According to a report from The Register, UK Metropolitan Police commissioner Cressida Dick said on Wednesday that she did not expect the technology to lead to “lots of arrests,” but argued that the public “expect[s]” law enforcement to test such cutting-edge systems.
The Met’s use of automated facial recognition technology (AFR) is controversial. The London force is one of several in the UK trialling the technology, which is deployed at public events like concerts, festivals, and soccer matches. Mobile CCTV cameras are used to scan crowds, and tries to match images of faces to mugshots of wanted individuals.
But while facial recognition performs well in controlled environments (like photos taken at borders), they struggle to identify faces in the wild. According to data released under the UK’s Freedom of Information laws, the Metropolitan’s AFR system has a 98 percent false positive rate — meaning that 98 percent of the “matches” it makes are of innocent people.

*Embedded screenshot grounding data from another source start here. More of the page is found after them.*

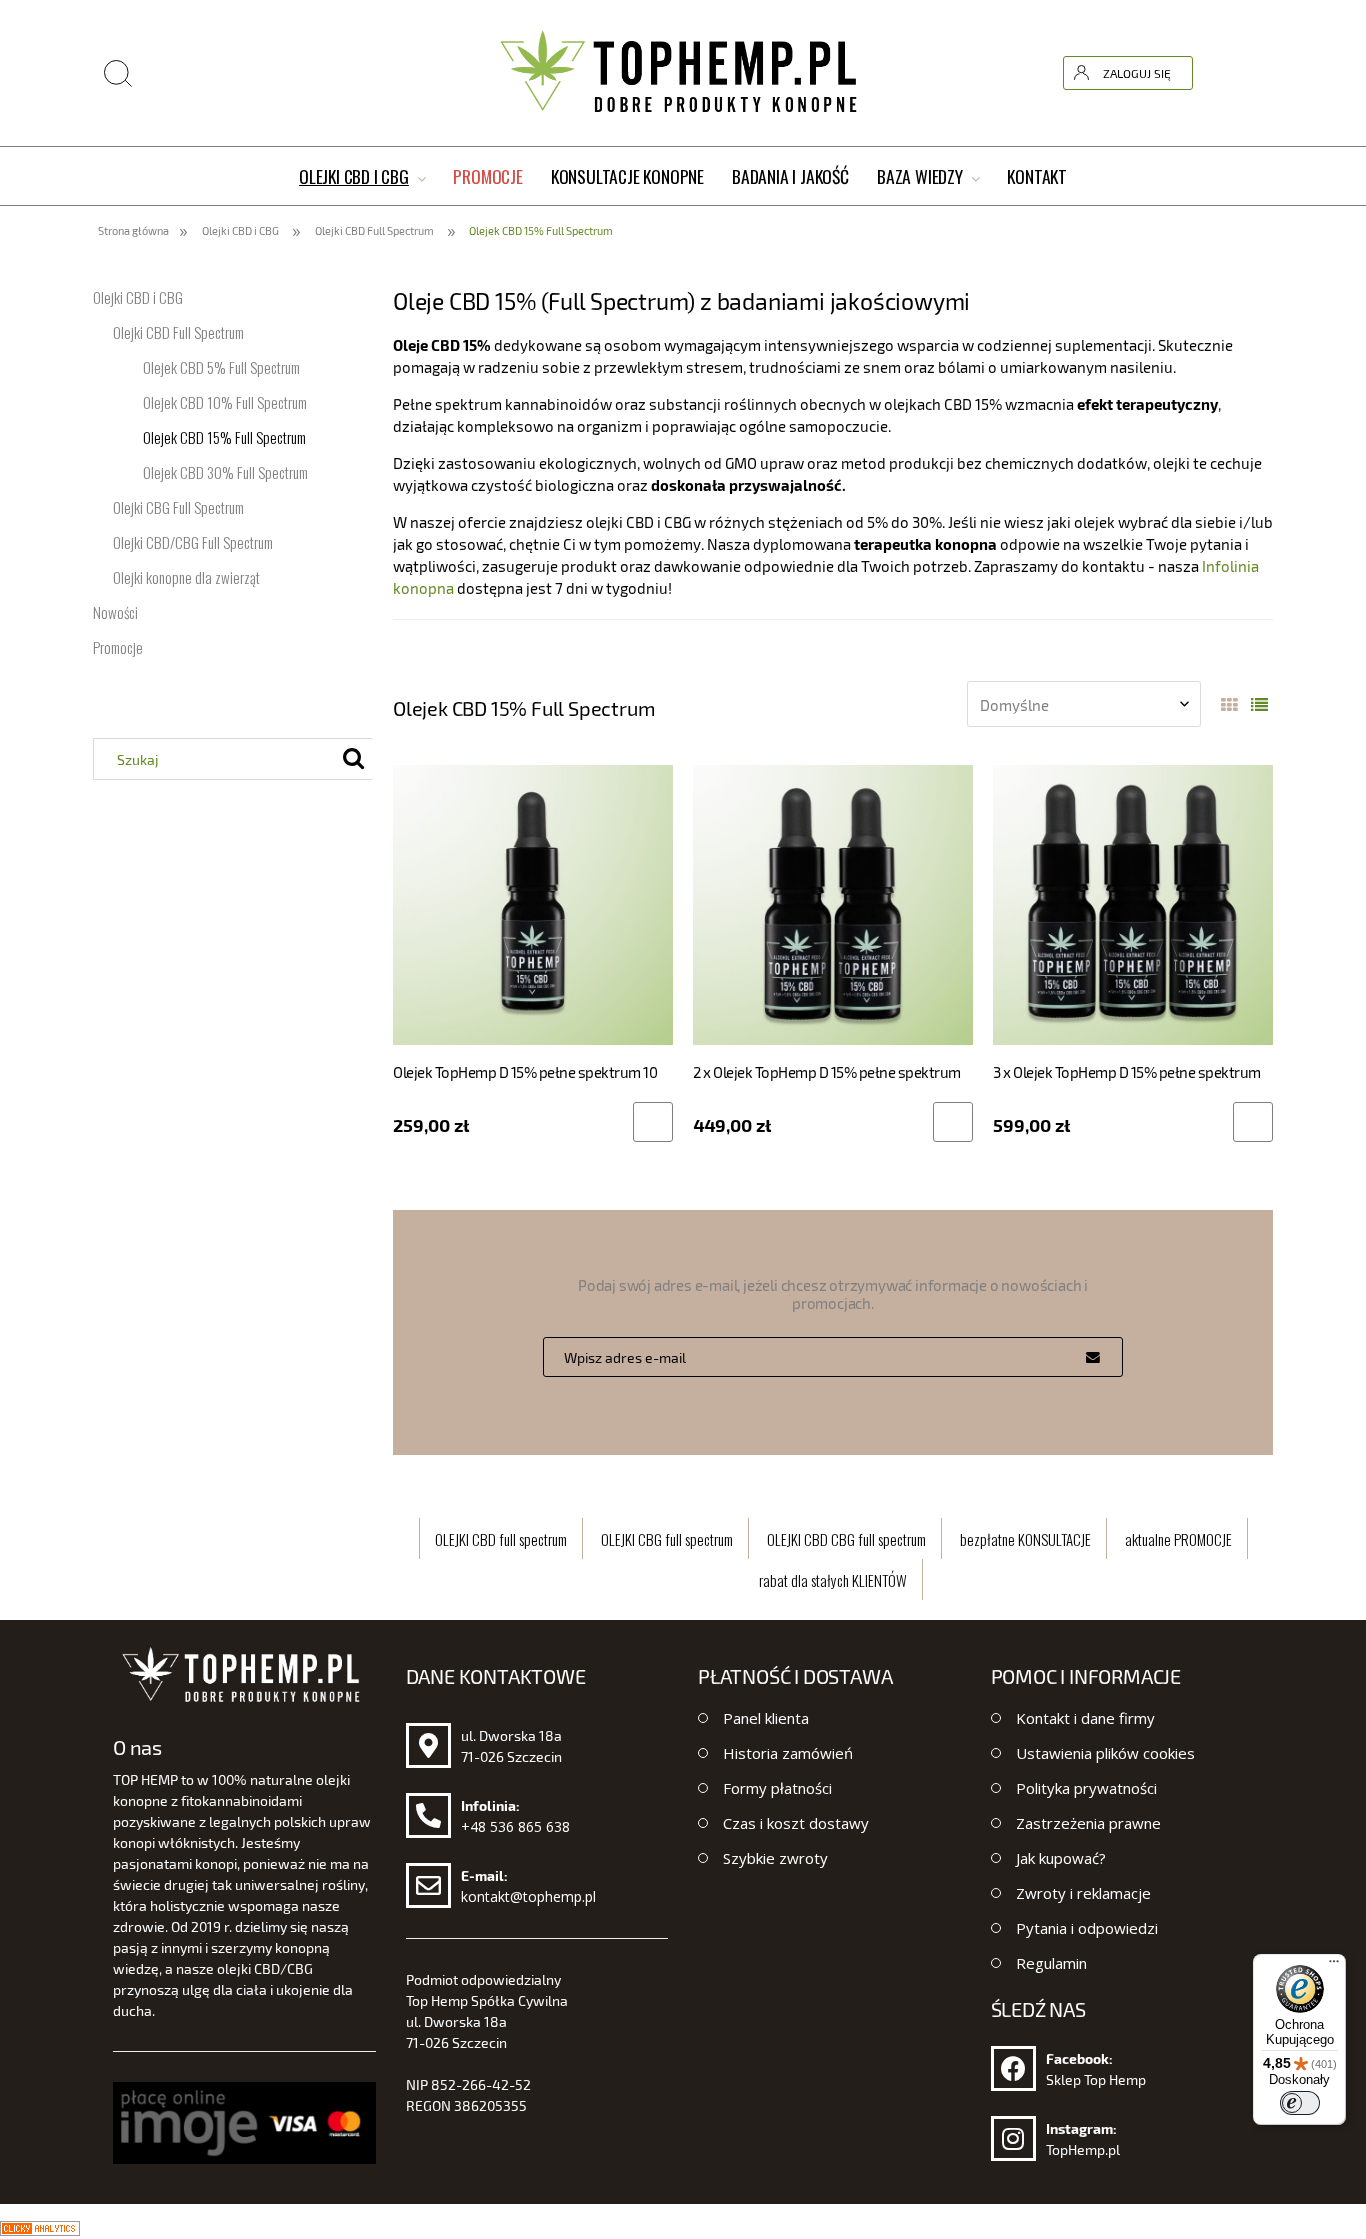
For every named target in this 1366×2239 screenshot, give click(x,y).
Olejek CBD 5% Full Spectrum (221, 367)
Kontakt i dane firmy (1085, 1718)
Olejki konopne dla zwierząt (186, 577)
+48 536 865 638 (515, 1826)
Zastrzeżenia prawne (1088, 1823)
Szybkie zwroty (775, 1858)
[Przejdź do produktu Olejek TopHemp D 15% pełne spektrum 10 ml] (533, 904)
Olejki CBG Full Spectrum (178, 507)
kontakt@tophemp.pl (528, 1896)
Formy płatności (777, 1788)
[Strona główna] (682, 73)
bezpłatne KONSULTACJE (1025, 1539)
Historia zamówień (788, 1753)
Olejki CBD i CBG (138, 297)
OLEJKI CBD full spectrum (501, 1539)
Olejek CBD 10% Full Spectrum (225, 402)
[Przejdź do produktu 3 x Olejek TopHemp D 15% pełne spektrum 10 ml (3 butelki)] (1133, 904)
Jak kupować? (1061, 1858)
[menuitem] (362, 177)
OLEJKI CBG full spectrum (667, 1539)
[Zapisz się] (1093, 1357)
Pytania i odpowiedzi (1087, 1928)
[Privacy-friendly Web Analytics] (40, 2226)
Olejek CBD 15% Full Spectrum (224, 437)
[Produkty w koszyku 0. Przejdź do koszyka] (1256, 73)
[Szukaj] (1138, 23)
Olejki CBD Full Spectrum (178, 332)
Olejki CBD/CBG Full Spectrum (193, 542)
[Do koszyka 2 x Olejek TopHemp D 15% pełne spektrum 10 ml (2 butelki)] (953, 1122)
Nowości (115, 612)
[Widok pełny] (1259, 706)
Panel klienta (766, 1718)
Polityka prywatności (1086, 1788)
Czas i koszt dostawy (796, 1823)
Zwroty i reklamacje (1083, 1893)
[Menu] (1334, 1966)
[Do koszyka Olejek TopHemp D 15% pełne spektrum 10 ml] (653, 1122)
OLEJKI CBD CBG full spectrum (846, 1539)
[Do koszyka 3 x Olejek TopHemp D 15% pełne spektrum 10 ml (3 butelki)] (1253, 1122)
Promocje (118, 647)
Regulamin (1051, 1963)
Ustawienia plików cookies (1105, 1753)
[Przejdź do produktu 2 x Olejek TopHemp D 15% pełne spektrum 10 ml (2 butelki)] (833, 904)
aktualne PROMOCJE (1178, 1539)
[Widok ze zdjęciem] (1229, 706)
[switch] (1300, 2103)
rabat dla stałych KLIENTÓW (833, 1580)
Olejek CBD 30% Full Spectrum (225, 472)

Of the two correct matches the Met’s technology has made to date, there have been zero arrests. One match was for an individual on an out-of-date watch list; the other for a person with mental health issues who frequently contacts public figures, but is not a criminal and not wanted for arrest. The Met says that AFR systems are constantly monitored by police officers, and that no individuals have been arrested because of a false match.

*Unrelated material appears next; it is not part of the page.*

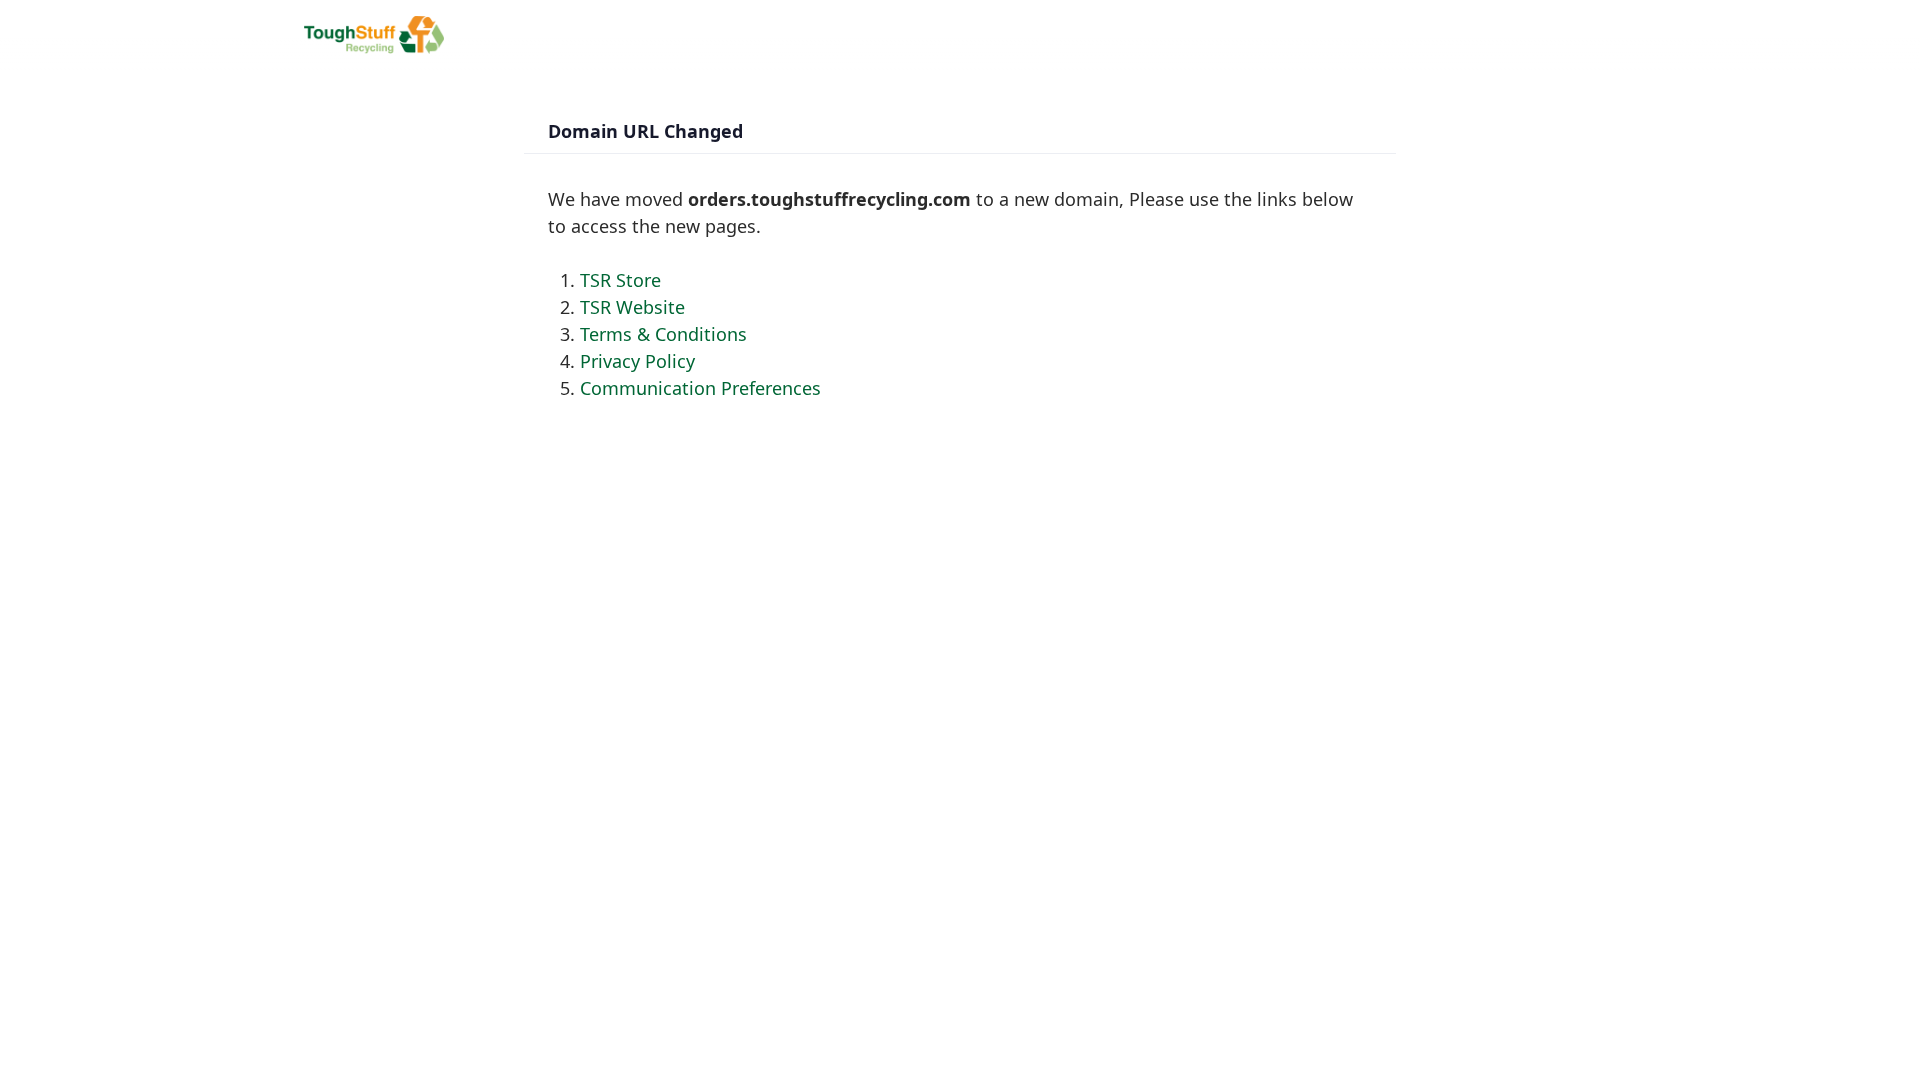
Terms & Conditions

Despite this, Big Brother Watch, the organization that requested the UK data, warns that facial recognition technology is being deployed without proper scrutiny or public debate. The non-profit says automated facial recognition risks turning any and all public spaces into biometric check points, and that the technology could have a chilling effect on free society, with individuals scared to join protests for fear of being misidentified and arrested.
Similar fears are being voiced in the US, where easy-to-use facial recognition tech like Amazon’s Rekognition system is being marketed and sold to law enforcement agencies around the country. A recent report on the topic from advocacy group the EFF said “face recognition is poised to become one of the most pervasive surveillance technologies.”
In the UK, there are two legal challenges underway questioning whether facial recognition technology undermines human rights to privacy and free expression. As The Register reports, when commissioner Dick was asked about this at a hearing this week, she replied that she was “completely comfortable” with the technology’s use, and that the Met’s lawyers were “all over it and have been from the beginning.”